Segun MarkTechPost (AI/ML News), un equipo de investigación ha presentado una variante optimizada del modelo Nemotron-3-Super, denominada Nemotron-Labs-3-Puzzle-75B-A9B. Esta versión, desarrollada por el equipo de NVIDIA, busca reducir el consumo de recursos sin comprometer la precisión del modelo. El modelo original cuenta con 120.700 millones de parámetros totales y 12.800 millones activos, mientras que su versión comprimida reduce a 75.300 millones totales y 9.300 millones activos. Esta reducción se logra manteniendo intacta la arquitectura de 88 bloques: 40 basados en Mamba, 40 en MoE y 8 de atención, sin modificar la distribución interna de los expertos o el tamaño de los estados latentes.
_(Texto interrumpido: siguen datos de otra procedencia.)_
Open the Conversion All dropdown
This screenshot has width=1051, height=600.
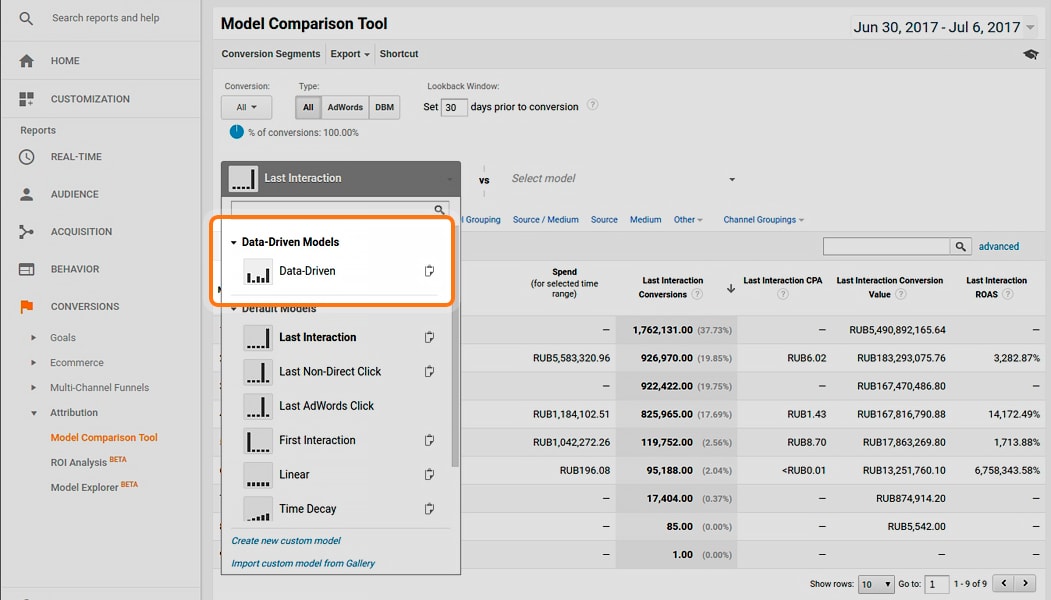(247, 107)
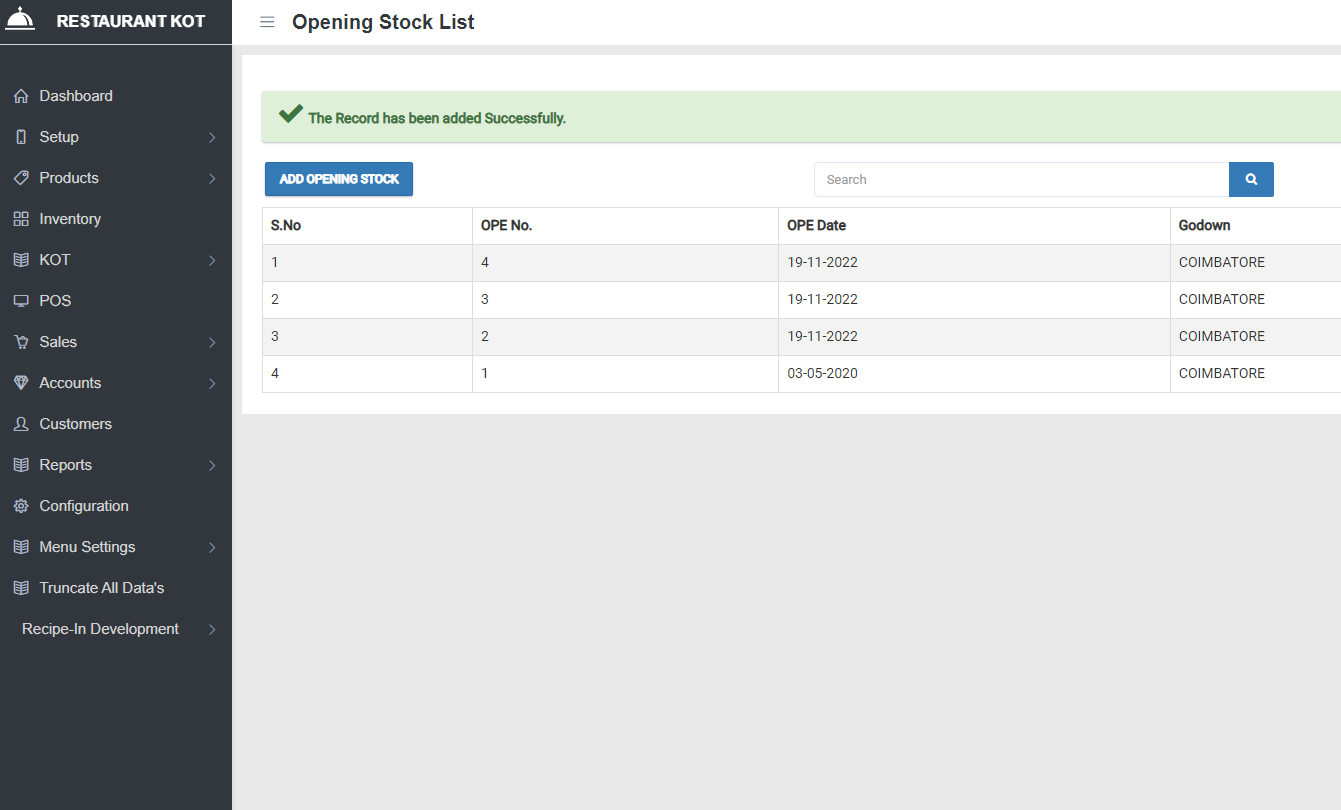Click the Products tag icon
The width and height of the screenshot is (1341, 810).
pyautogui.click(x=21, y=178)
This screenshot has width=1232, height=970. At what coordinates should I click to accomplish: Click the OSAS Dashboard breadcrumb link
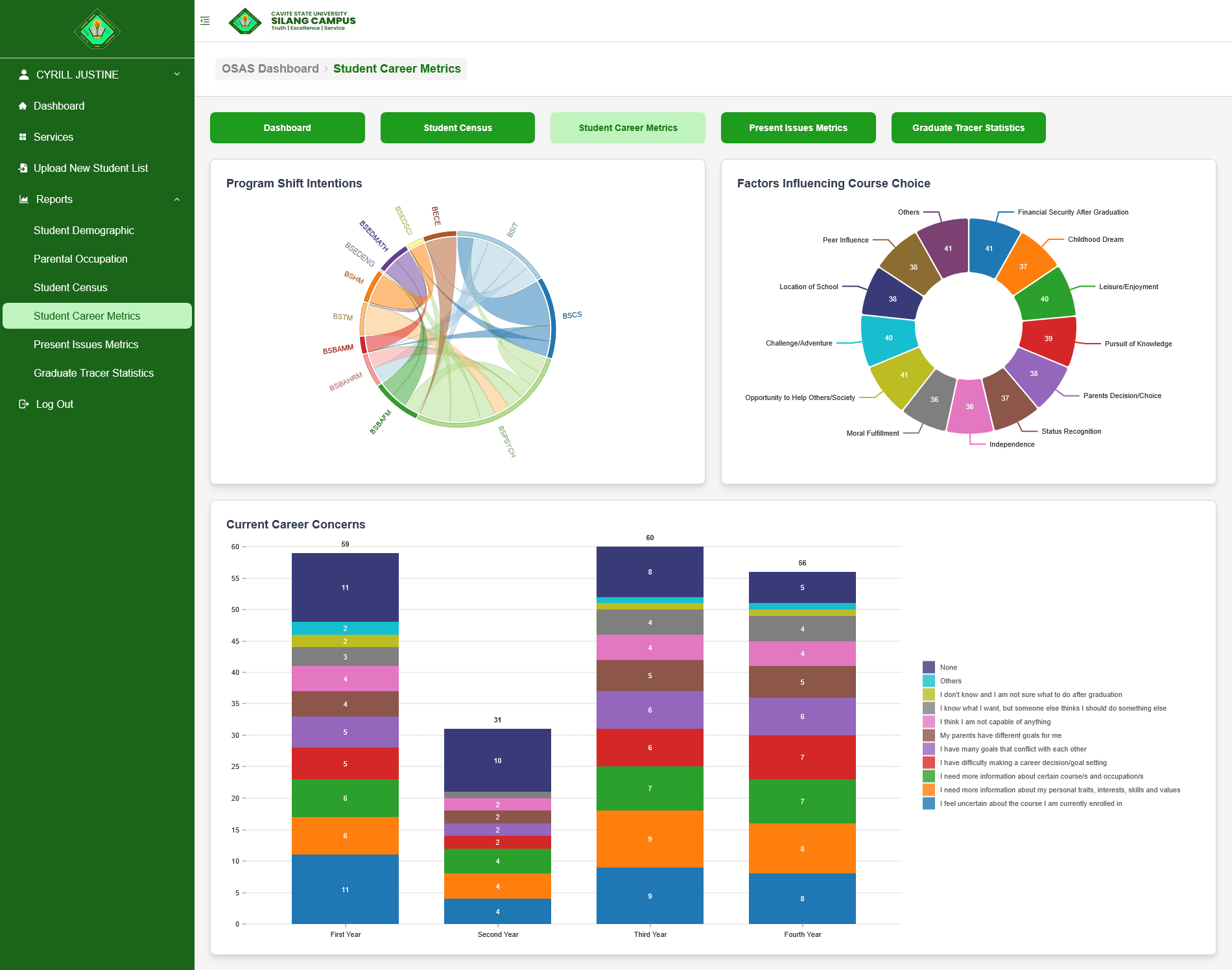click(270, 69)
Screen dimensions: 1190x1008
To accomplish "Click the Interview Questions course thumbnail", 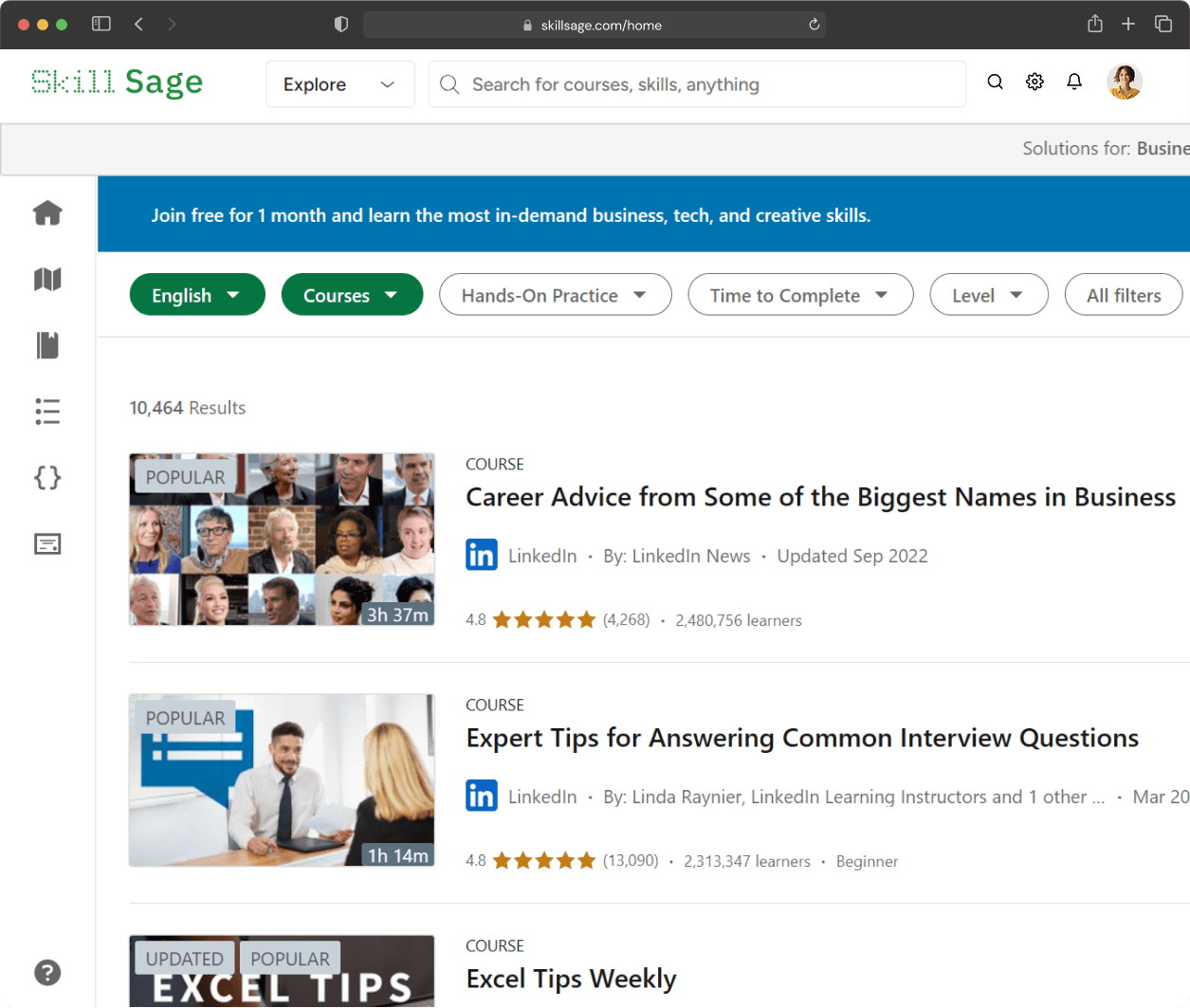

El objetivo principal fue aumentar la capacidad de procesamiento de servidores, alcanzando un rendimiento de 2.14 veces superior al original en condiciones de carga equilibrada, con un flujo de 100 tokens por segundo por usuario. En pruebas ejecutadas en servidores H100, se logró soportar hasta ocho solicitudes de 1 millón de tokens simultáneamente, un avance significativo respecto al límite anterior de una sola petición. La reducción de peso total del modelo —de 70 GB a 44.5 GB— fue clave para este avance, permitiendo una operación más eficiente sin sacrificar la calidad de respuesta.
Los resultados muestran que el modelo compuesto en múltiples capas (hybrid MoE) logra una mejora de hasta 0.57 puntos promedio en pruebas de rendimiento, frente a versiones tradicionales de compresión. Las pruebas más críticas, como Arena-Hard-V2 y SWE-Bench, registran una reducción de error de -4.2 y -2.6 respectivamente, mientras que otros conjuntos como RULER y AA-LCR no experimentan cambios notables. Este comportamiento indica que la compresión no afecta las tareas más complejas de razonamiento, clave para aplicaciones en desarrollo de software o análisis de código.
Para el lector peruano, esta evolución en inteligencia artificial tiene un potencial directo en el acceso a tecnologías de ciberseguridad, asesoría financiera o soporte en gestión de empresas. Muchas instituciones locales enfrentan limitaciones en infraestructura tecnológica, y soluciones como esta pueden permitir una implementación más rápida y económica de modelos de IA en entornos de servicios públicos, banca o administración de proyectos. Aunque aún no se han anunciado aplicaciones específicas en el mercado latinoamericano, el avance demuestra que la eficiencia en el uso de recursos puede ser clave para democratizar el acceso a la inteligencia artificial, sin necesidad de grandes inversiones en hardware.